--- begin Provided text ---
To me, though, most of this discussion is missing the point. The issue is not semantic versioning, but rather the build systems we’ve created that assume and promote automatic updates based on semantic versioning – i.e. npm. We wouldn’t be so worried about a breaking change in underscore 1.7.0 if thousands of projects weren’t primed to auto-update their underscore dependencies.

As a developer, I divide my time pretty evenly between Java and JavaScript, so I may have unique perspective here. I love the npm and Node communities, and I’ve been happily using and publishing modules for the past year or so. But as a community, I think it’s time we started being honest with ourselves about what Semver and auto-updating are actually buying us.

Recap of auto-updating

Recently, npm changed its default settings to automatically add dependencies like this:

"some-dependency" : "^1.2.1"

instead of like this:

"some-dependency" : "~1.2.1"

The caret ^ means the dependency will automatically update to the latest minor version relative to 1.2.1 (e.g. 1.3.5), whereas the tilde ~ means the dependency will update to the latest patch version releative to 1.2.1 (e.g. 1.2.7).

So that means that when you do npm install some-dependency, by default your package.json will be modified to do caret-updating rather than the more humble tilde-updating. But in any case, the default has traditionally been some flavor of auto-updating.

Life in Javaland

A comparison with Java is useful. The standard packaging/dependency system in the Java world is Maven, where it’s always been recommended to nail down your dependencies to a very precise version in your pom.xml.

<dependency>
  <groupId>com.somecompany</groupId>
  <artifactId>somepackage</artifactId>
  <version>4.2.0</version>
</dependency>

This is partly a reflection of Java’s enterprisey-ness, where the thought of auto-updating would probably horrify the local Chief Security Officer (or whatever). But it’s also a reflection of the fact that Maven predates Semver’s current boom in popularity, back in the bad old days when there were few expectations about what might change between versions.

However, if you actually want to use auto-updating, Maven does have so-called “snapshot” dependencies (e.g. 1.2.1-SNAPSHOT), which can change anytime, according to the whims of the publisher. Usually these are only used for internal development, with the big uppercase letters SNAPSHOT designed to warn you in a stern voice that what you’re doing is dangerous.

Google actually flirted with auto-updating for awhile with the + modifier in Android dependencies (e.g. 1.2.1+), but now they’ve shied away from it, and if you try to add a + dependency in Android Studio, it’ll throw a big warning at you to let you know you should nail down your dependencies.

So okay, we have one community where auto-updating is a dirty word, and another where it’s the default. They can’t both be right, so as Node developers, let’s consider why we might want to be suspicious of auto-updating.

Drawback 1: minor/patch versions can still break something

Today I was the asshole who pushed a backward breaking change in a patch version. It happens. Use exact versions in your package.json deps

— RIP van t-witter (@antiserf) June 4, 2014

Since Node was one of the the first communities to really embrace Semver, it’s tempting to say “it’s different this time,” and that that’s why we can get away with auto-updating but nobody else can. However, humans make mistakes, and Semver isn’t as airtight of a guarantee as we’d like to believe.
--- end Provided text ---
**What the task requires:** From the text on npm auto-updating, extract the passage from "So that means" to "flavor of auto-updating.", copying it without changes.
--- begin Excerpted records ---
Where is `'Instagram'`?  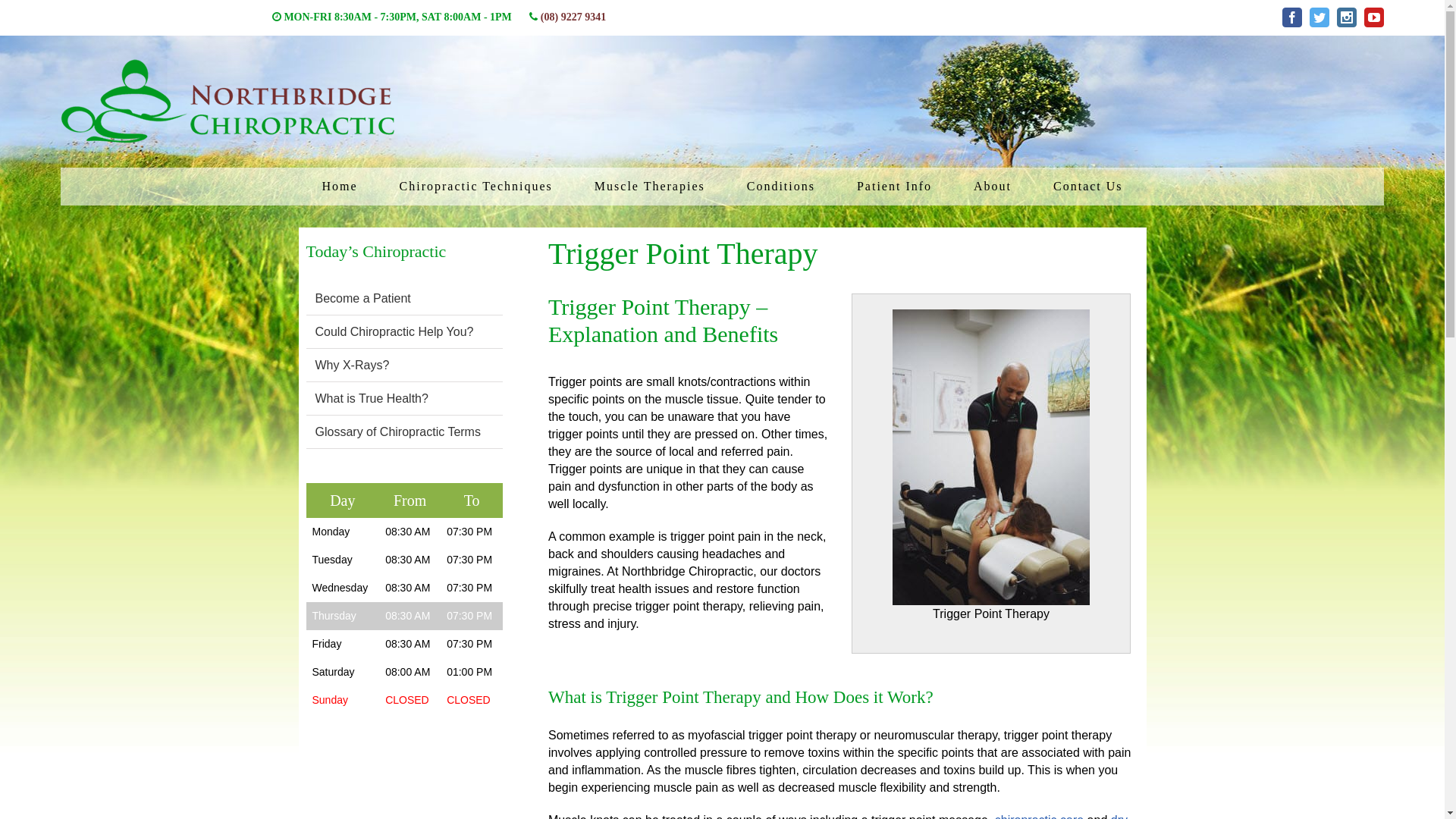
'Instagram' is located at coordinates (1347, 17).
--- end Excerpted records ---
--- begin Excerpted records ---
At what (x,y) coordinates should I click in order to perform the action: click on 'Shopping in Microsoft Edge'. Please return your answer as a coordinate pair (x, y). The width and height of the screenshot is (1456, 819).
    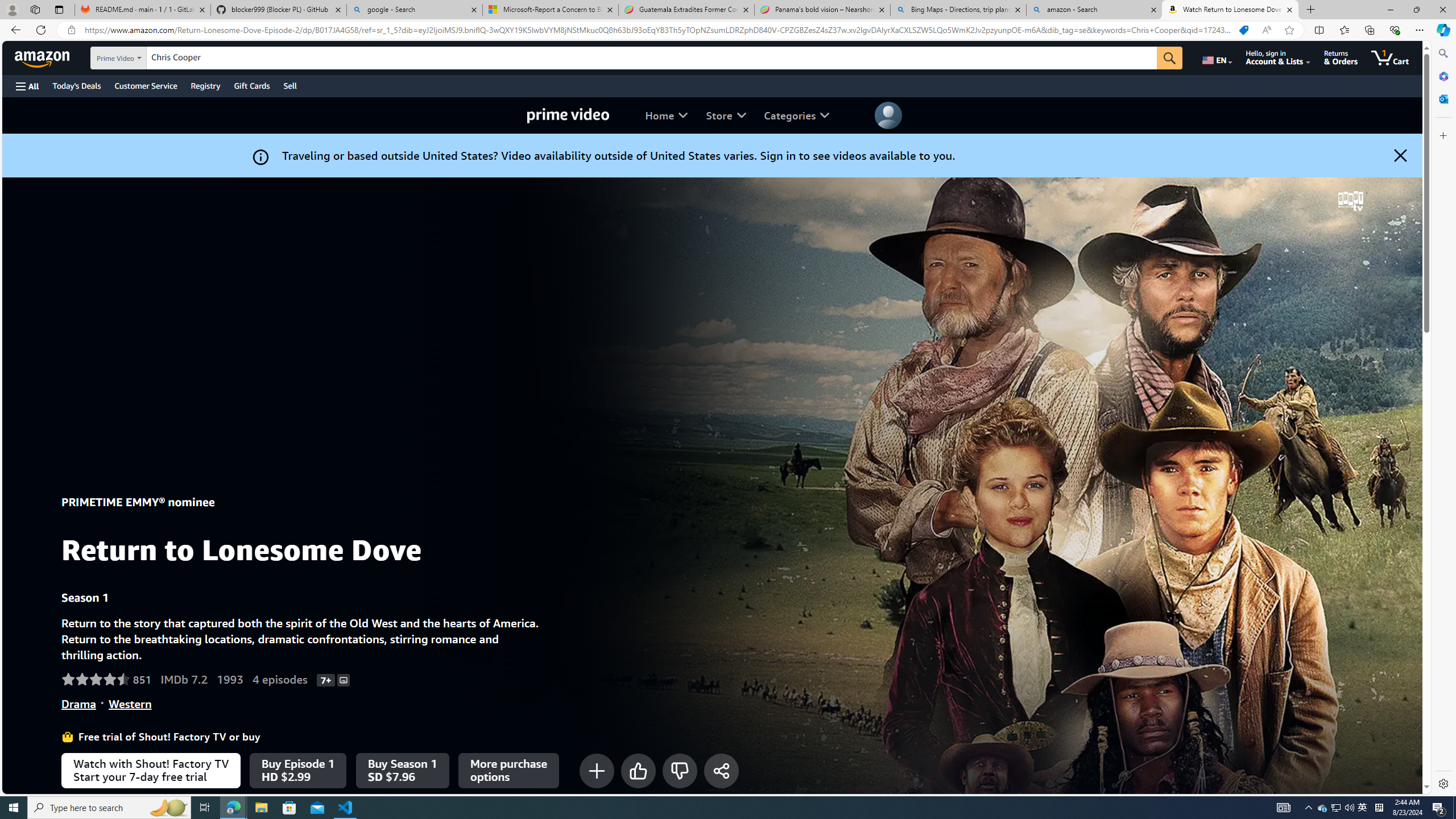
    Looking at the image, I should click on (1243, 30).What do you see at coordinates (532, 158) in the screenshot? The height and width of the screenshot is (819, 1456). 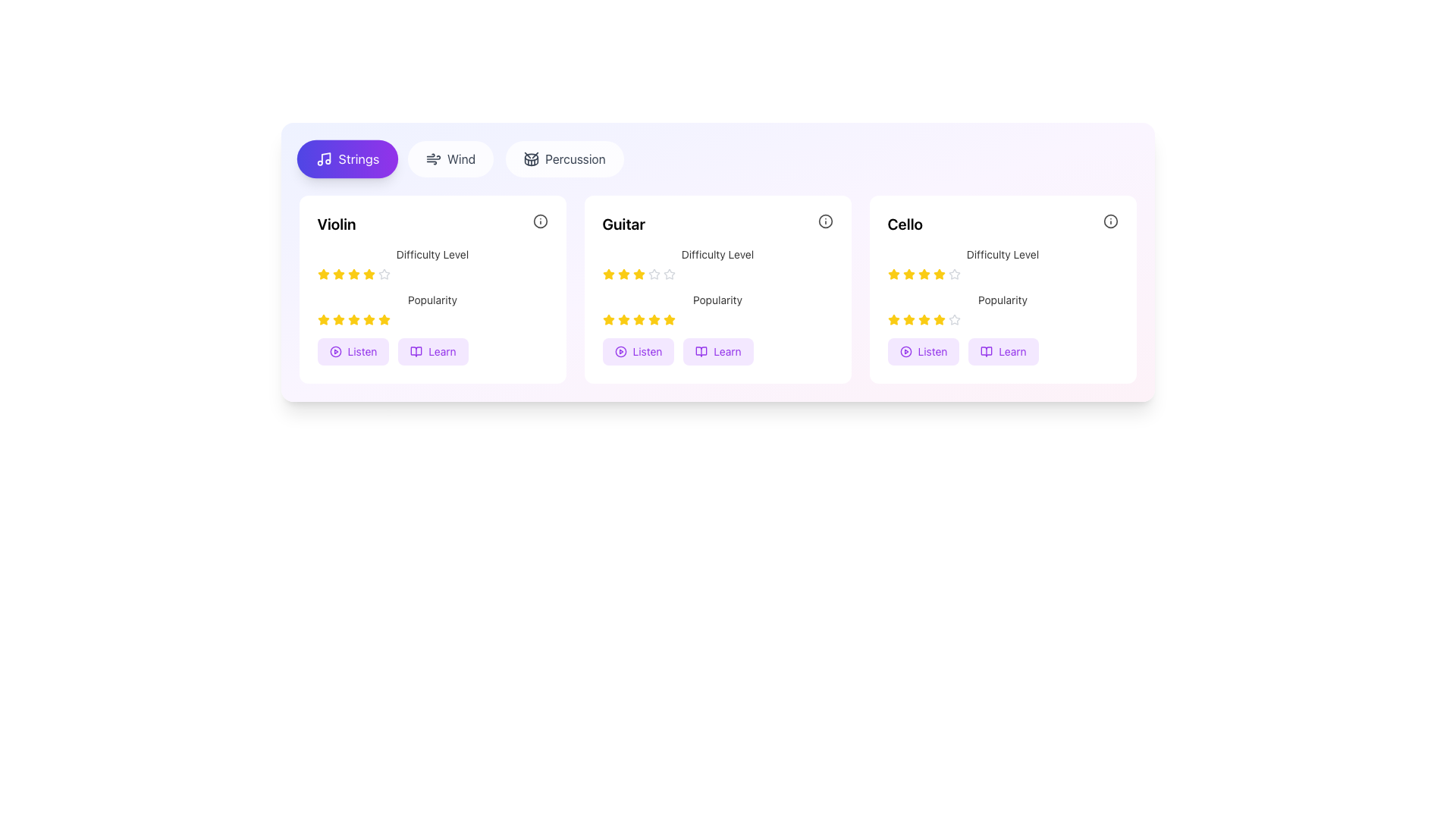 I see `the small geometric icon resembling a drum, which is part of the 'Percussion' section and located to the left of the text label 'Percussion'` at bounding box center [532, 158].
--- end Excerpted records ---
**Response for this exercise:**
So that means that when you do npm install some-dependency, by default your package.json will be modified to do caret-updating rather than the more humble tilde-updating. But in any case, the default has traditionally been some flavor of auto-updating.